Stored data
========================================
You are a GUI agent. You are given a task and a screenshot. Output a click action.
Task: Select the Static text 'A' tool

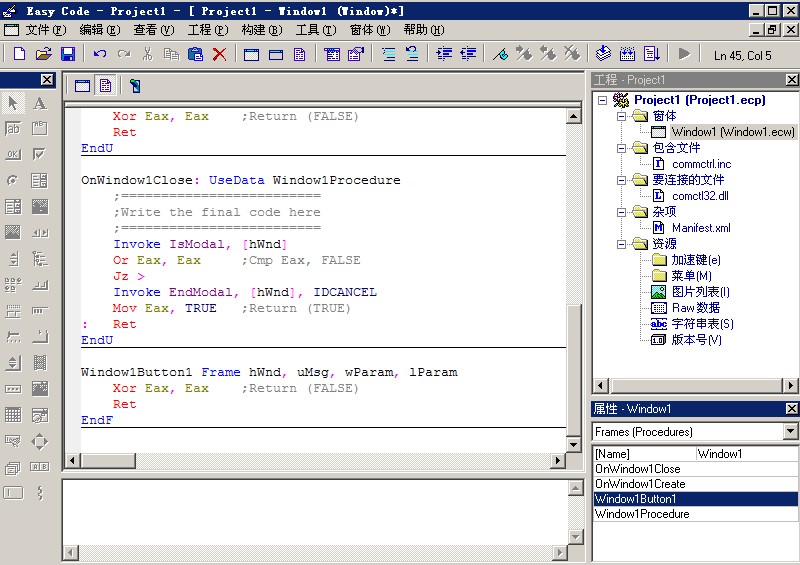point(40,103)
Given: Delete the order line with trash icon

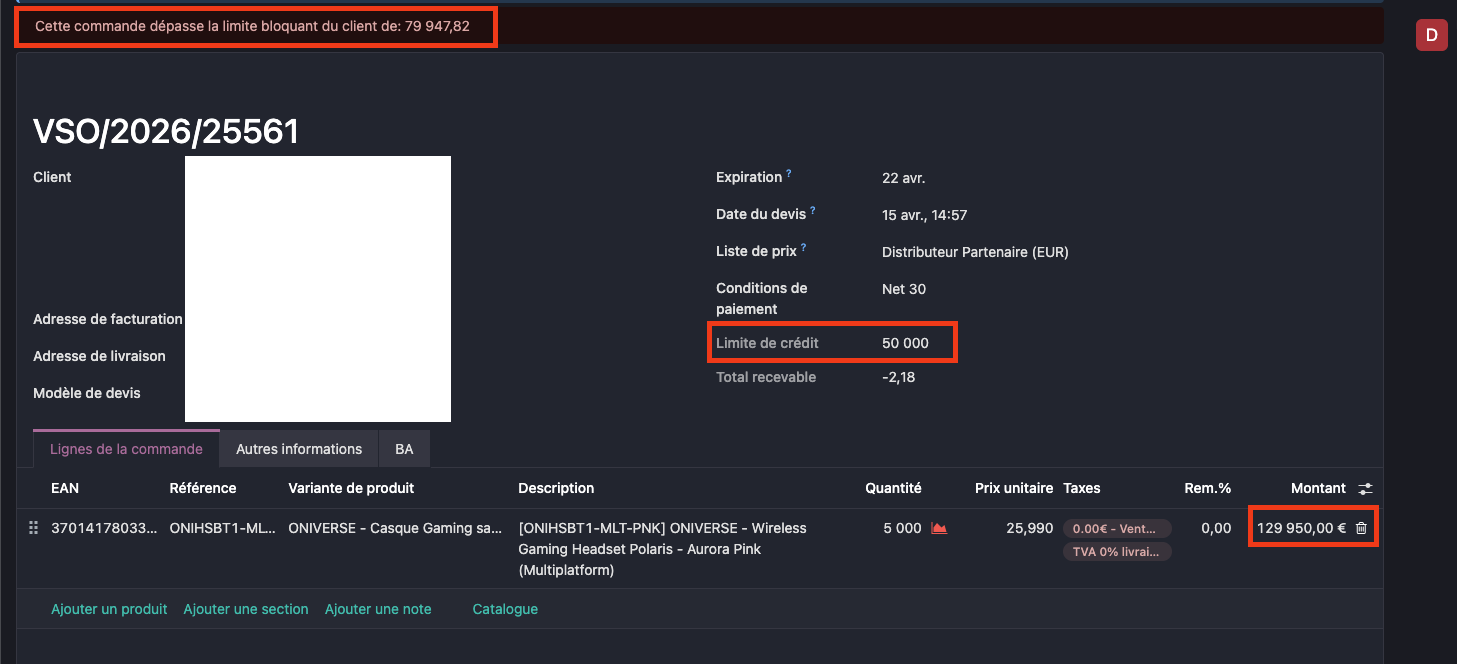Looking at the screenshot, I should pos(1361,528).
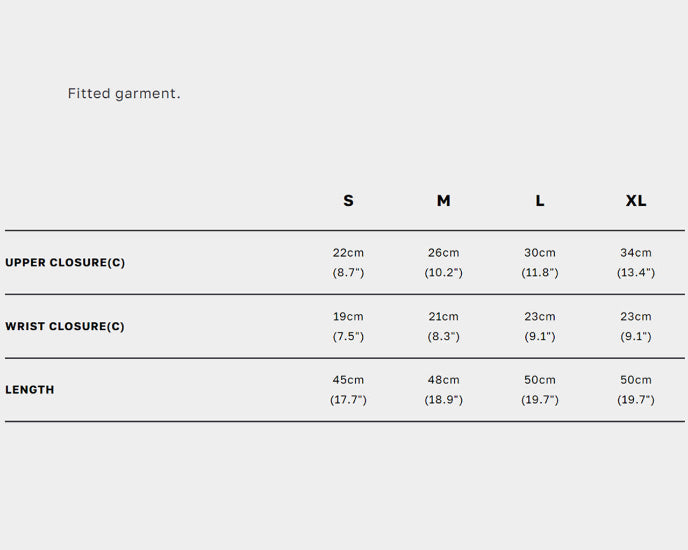Select the 45cm length value

pyautogui.click(x=348, y=380)
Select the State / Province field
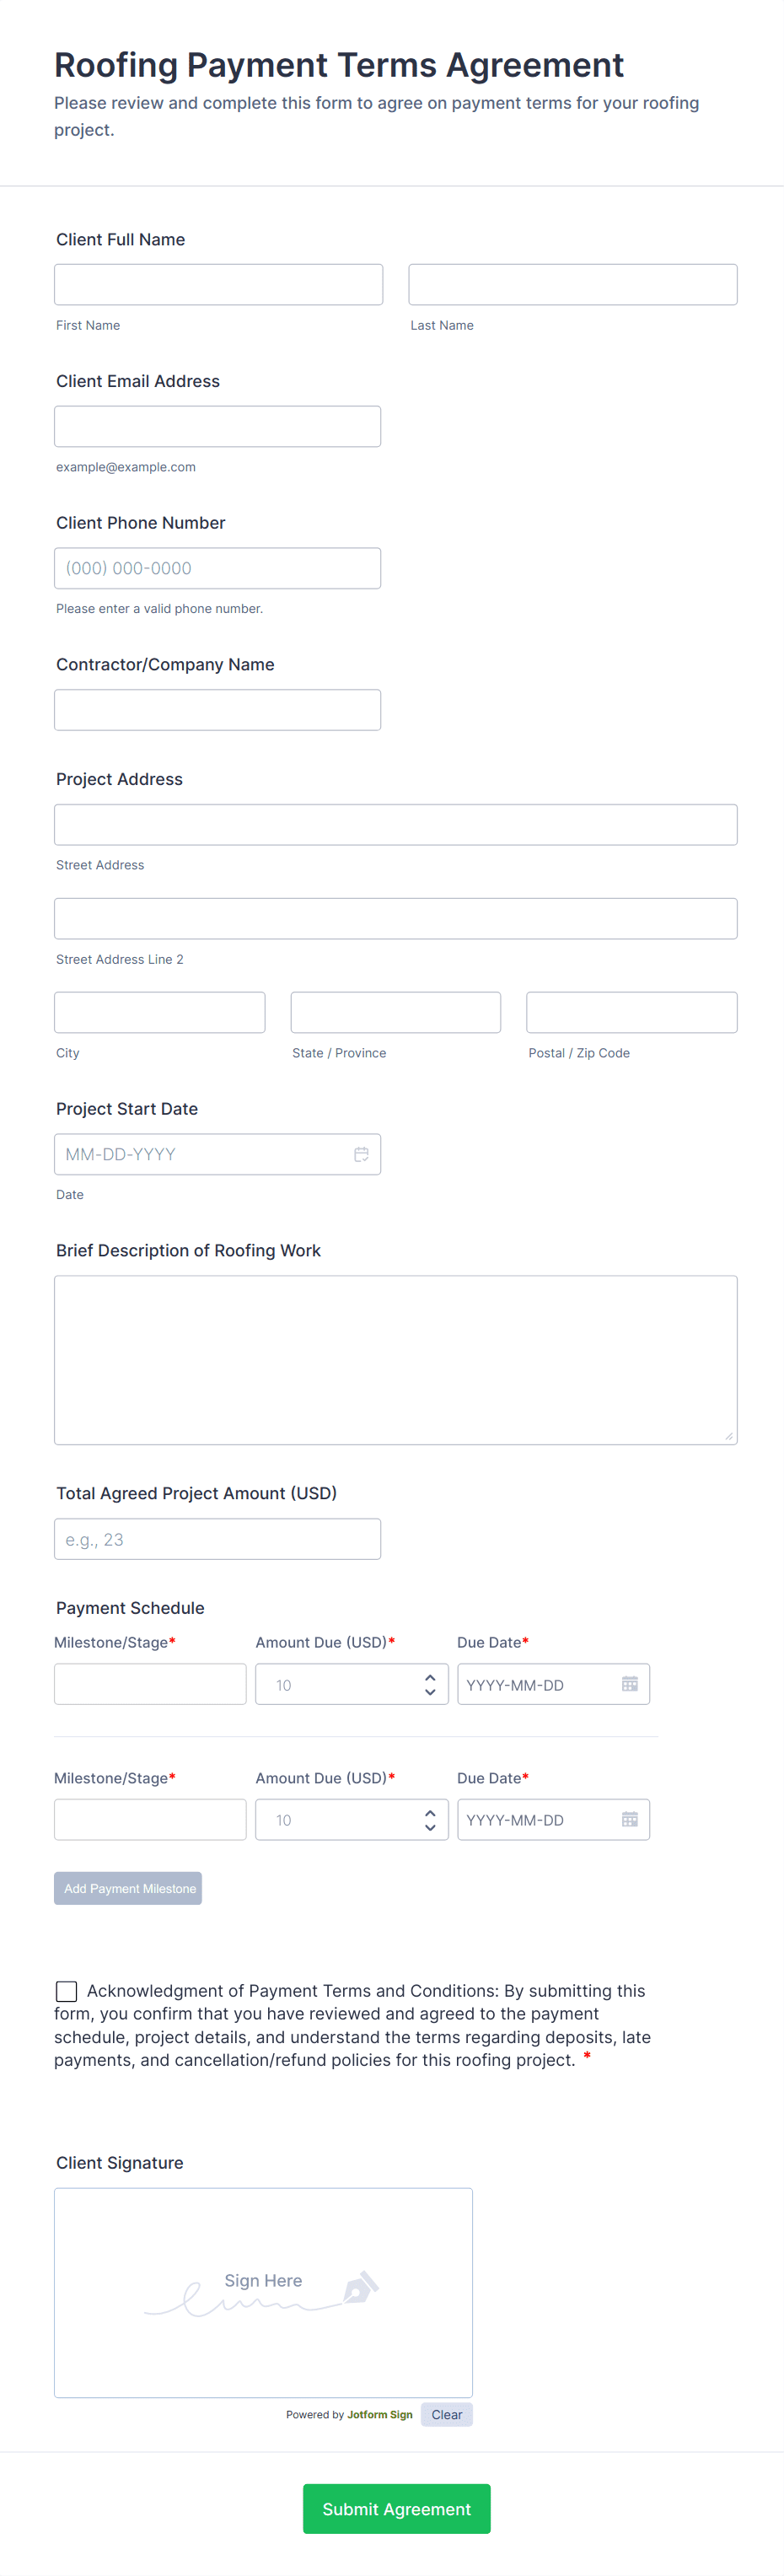The image size is (784, 2576). tap(395, 1012)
========================================
■ TASK DIRECTIONS: Your copy must hold every record above in its exact wording and must hold no pictures.

■ YOUR SOLUTION:
You are a GUI agent. You are given a task and a screenshot. Output a click action.
Task: Select the Static text 'A' tool

point(40,103)
Given: Delete the order line with trash icon

Looking at the screenshot, I should pos(1361,528).
Select the 45cm length value

pyautogui.click(x=348, y=380)
Select the State / Province field
The image size is (784, 2576). tap(395, 1012)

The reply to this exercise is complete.